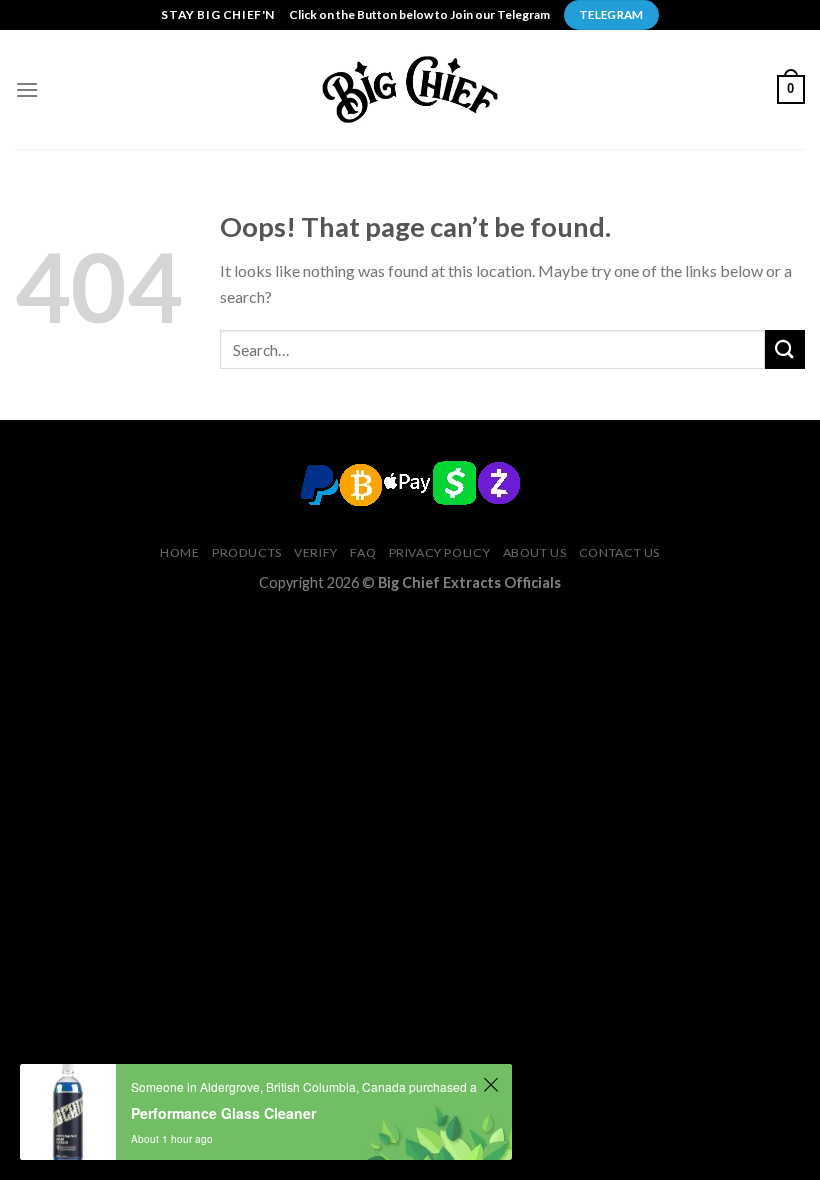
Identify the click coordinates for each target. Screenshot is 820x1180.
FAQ (363, 552)
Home (179, 552)
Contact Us (619, 552)
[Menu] (27, 89)
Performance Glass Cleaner (223, 1113)
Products (247, 552)
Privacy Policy (440, 552)
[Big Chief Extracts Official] (410, 89)
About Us (535, 552)
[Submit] (785, 349)
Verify (316, 552)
:::::
Write out the material above exactly, and omit the pictures it holds.

Identify the click coordinates for each target. Screenshot is 820x1180.
FAQ (363, 552)
Home (179, 552)
Contact Us (619, 552)
[Menu] (27, 89)
Performance Glass Cleaner (223, 1113)
Products (247, 552)
Privacy Policy (440, 552)
[Big Chief Extracts Official] (410, 89)
About Us (535, 552)
[Submit] (785, 349)
Verify (316, 552)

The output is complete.